Nos anos seguintes, o problema se agravou com a expansão do crédito dos bancos públicos, que tiveram a desvantagem adicional de não aumentar a produtividade ou a solidez da economia. O resultado foi apenas maior pressão inflacionária sem qualquer ganho de produtividade, além de iniciar a degradação das contas públicas que seria agravada na primeira metade desta década.
Esses fatores sugerem que a política fiscal deveria ter sido contracionista depois de 2006 para compensar o excesso de demanda produzida pela política pública.
Nelson Barbosa, no texto “A inflexão do governo Lula: política econômica, crescimento e distribuição de renda”, escrito em coautoria com José António Pereira de Souza, do qual retiramos a citação que iniciou nosso debate nas páginas do jornal Folha de SP, sugere que a alteração da política fiscal se justificava em função da existência de ociosidade na economia, como a existência de elevada taxa de desemprego.
Nelson parece não levar em conta que é perfeitamente possível que a taxa natural de desemprego seja elevada. O teste para sabermos se há ociosidade na economia é observar o que ocorre com a inflação, principalmente com os seus componentes mais sensíveis ao ciclo econômico. Entre 2006 e 2010, observou-se inflação de serviços maior do que a meta fixada pelo CMN e superior à inflação cheia, que também rodou além da meta no período. Claro sinal de excesso de demanda.

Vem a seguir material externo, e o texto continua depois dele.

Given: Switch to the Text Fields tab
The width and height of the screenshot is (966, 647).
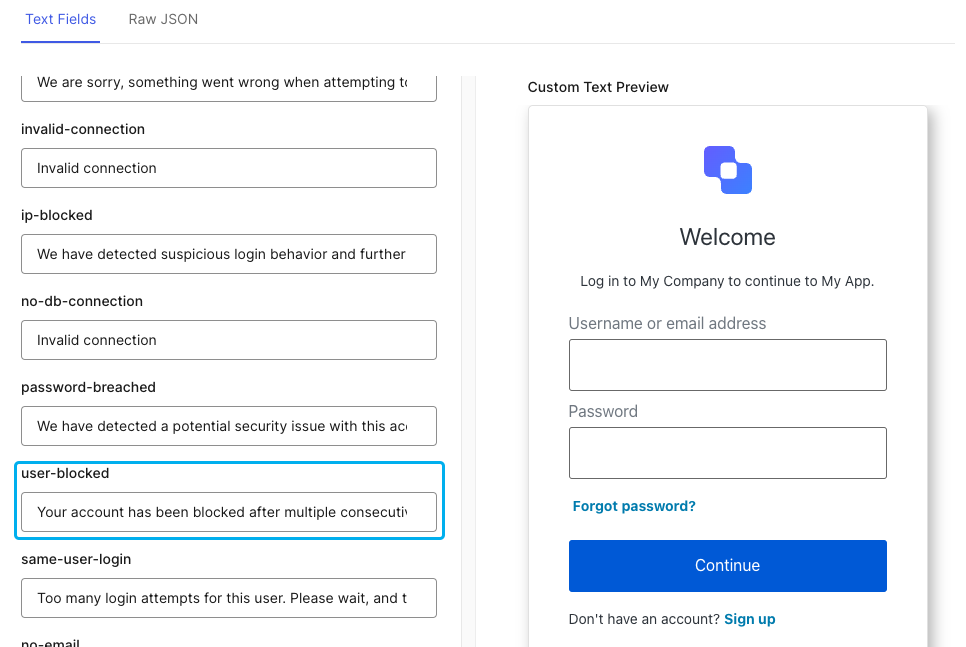Looking at the screenshot, I should click(x=60, y=19).
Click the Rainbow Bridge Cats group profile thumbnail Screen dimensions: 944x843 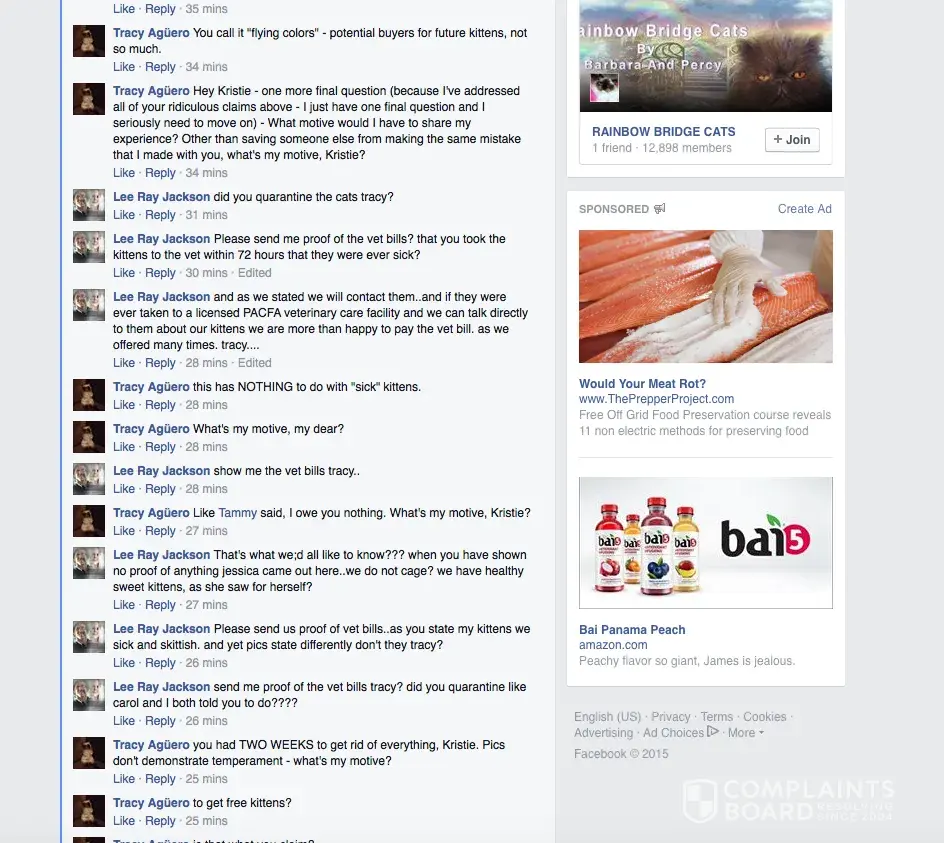604,88
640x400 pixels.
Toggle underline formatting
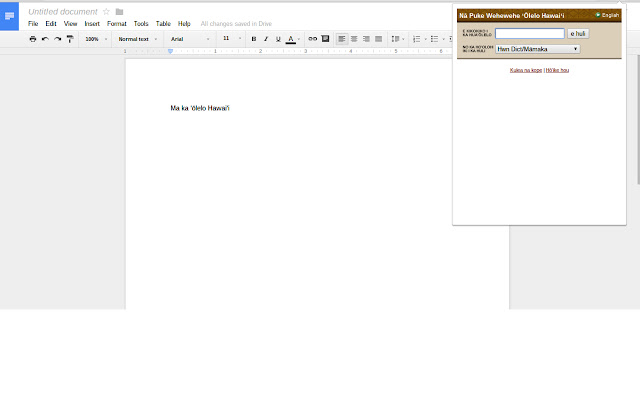[278, 39]
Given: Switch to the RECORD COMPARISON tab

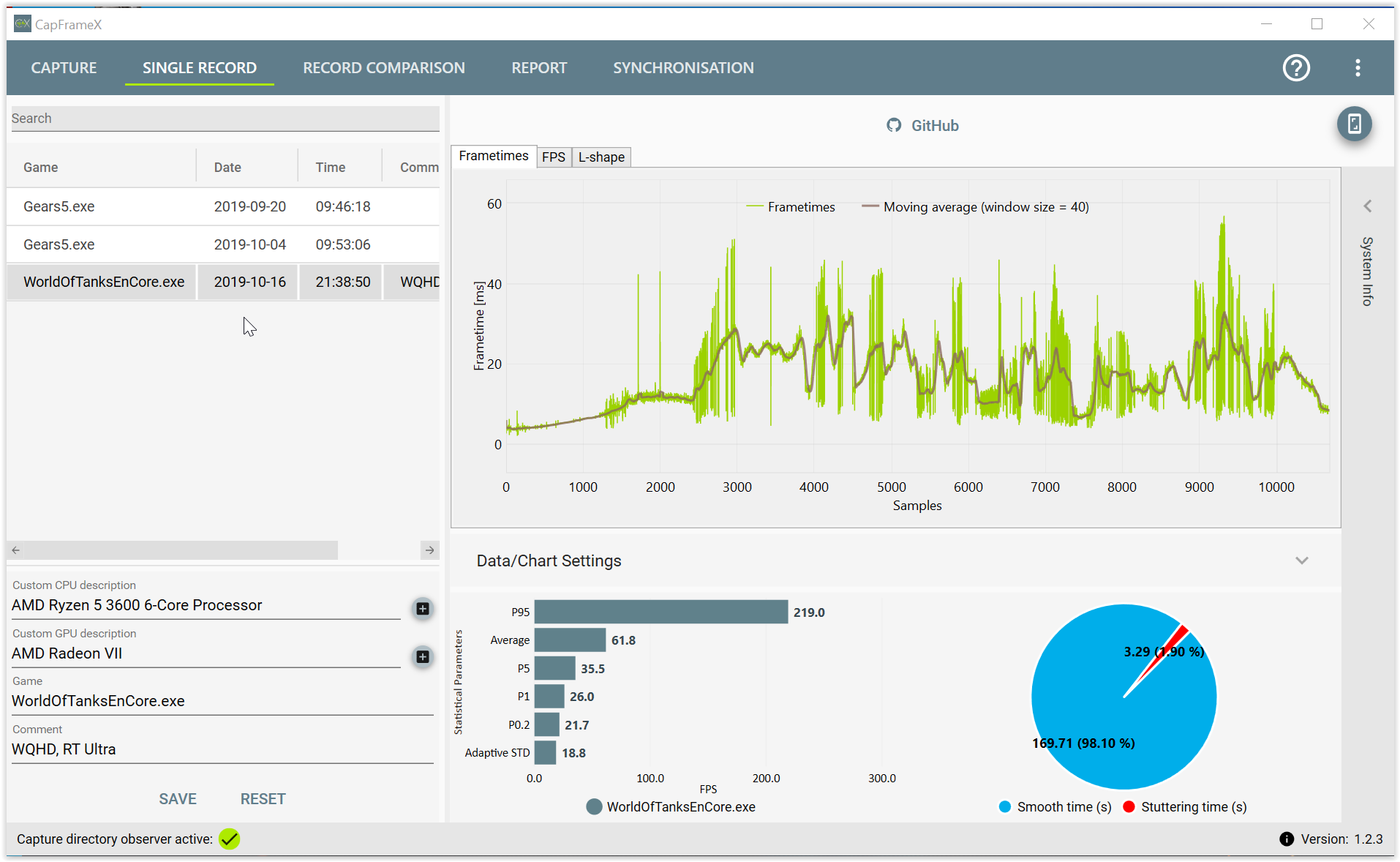Looking at the screenshot, I should (x=383, y=68).
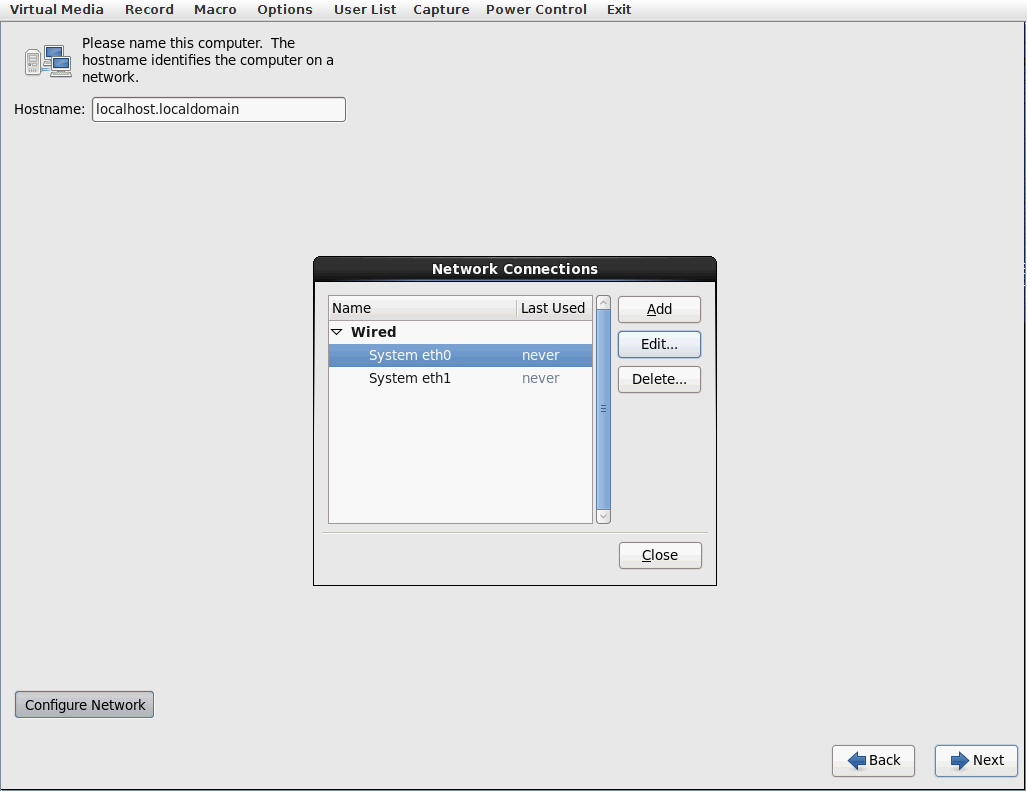Open the Power Control menu

pyautogui.click(x=536, y=9)
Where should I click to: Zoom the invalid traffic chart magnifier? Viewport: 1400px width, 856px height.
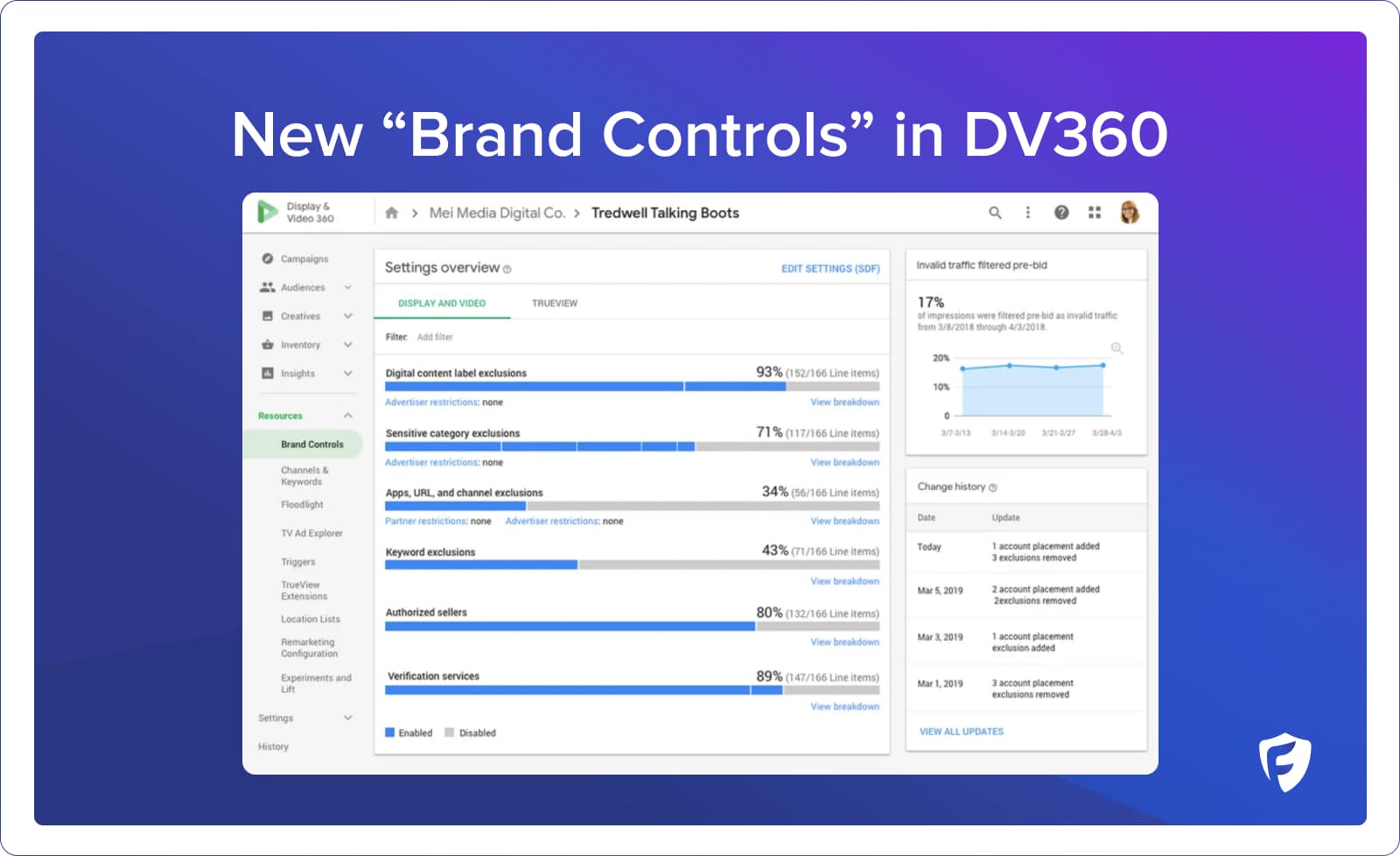tap(1116, 348)
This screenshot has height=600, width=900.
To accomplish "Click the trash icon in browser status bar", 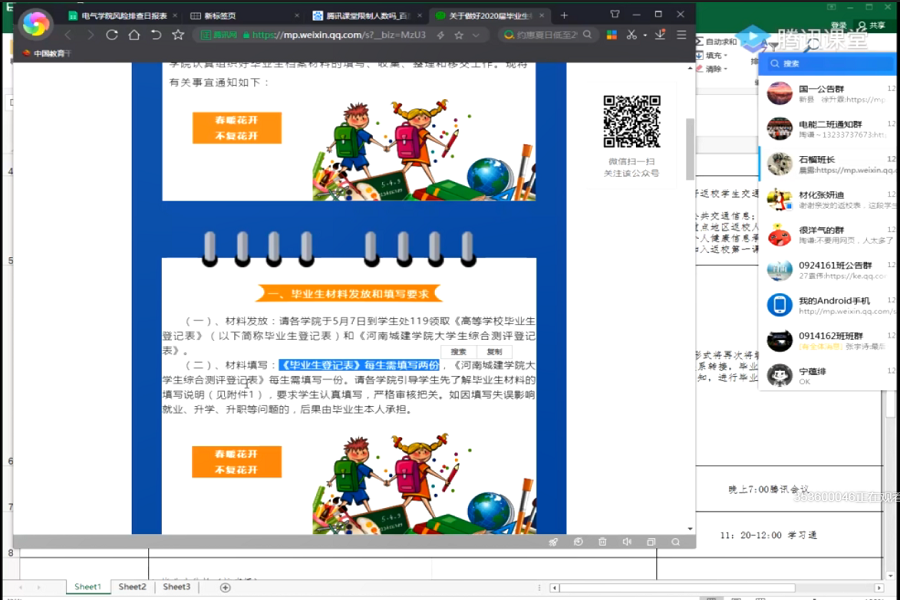I will [x=602, y=542].
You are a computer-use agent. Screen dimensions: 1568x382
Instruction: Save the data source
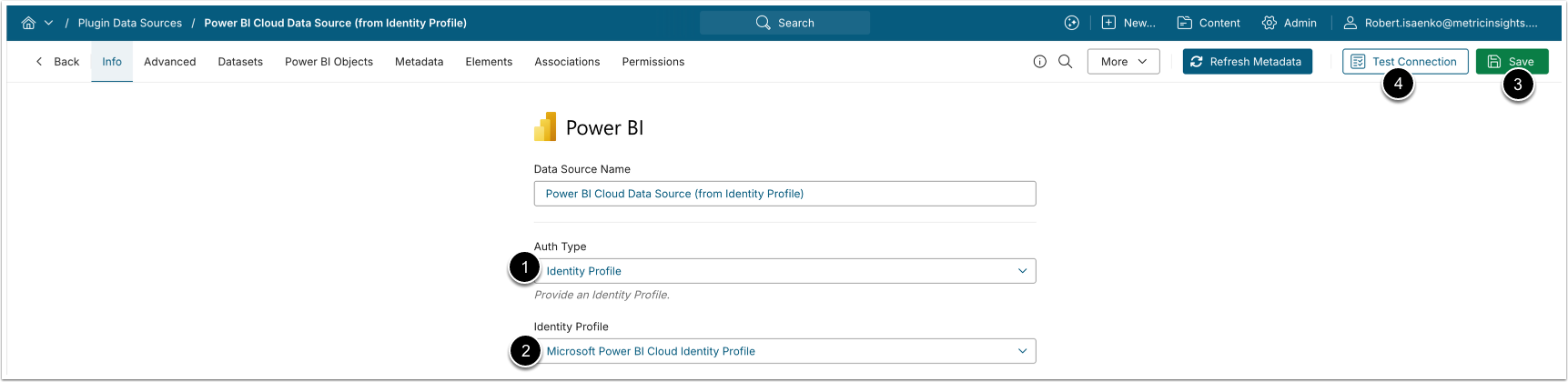1512,62
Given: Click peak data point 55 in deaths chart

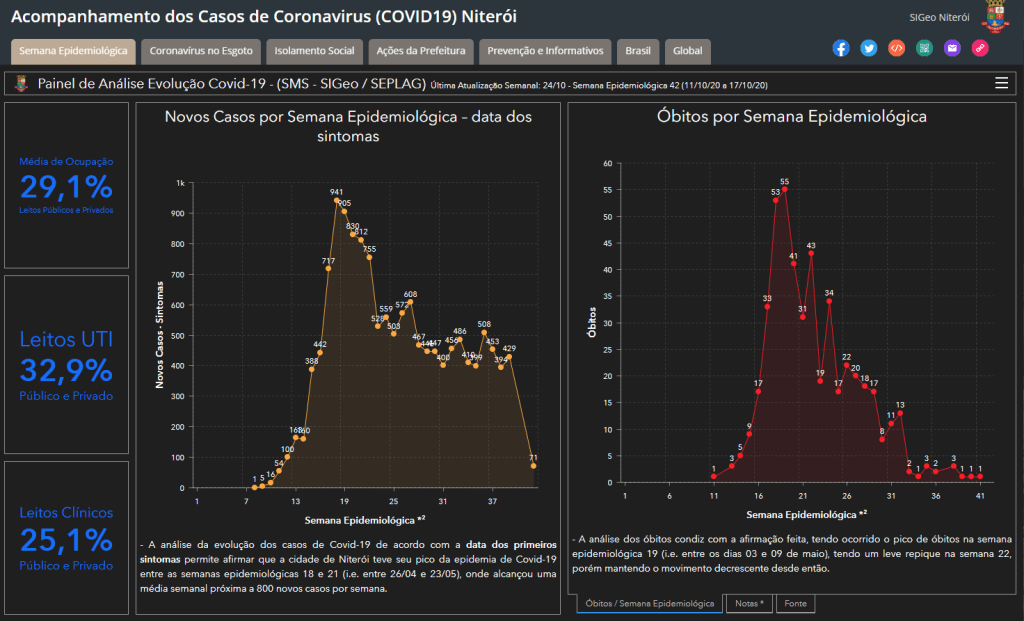Looking at the screenshot, I should click(784, 190).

A inflexão na política fiscal em 2006 contribuiu para manter os altos juros reais e consolidar a fragilidade das contas públicas. Em poucos anos de uma política fiscal muito errada, 2012-2014, a nossa dívida saiu de controle.
A lição que fica de toda essa polêmica e da revisão da história da política macroeconômica recente no Brasil é que não faz o menor sentido – mesmo quando há algum espaço fiscal – que se pratique uma política fiscal expansionista em uma economia em que o controle da inflação requeira elevados juros reais. Já não erramos demasiadamente?
As opiniões expressadas neste artigo são de responsabilidade exclusiva do autor, não refletindo necessariamente a opinião institucional da FGV.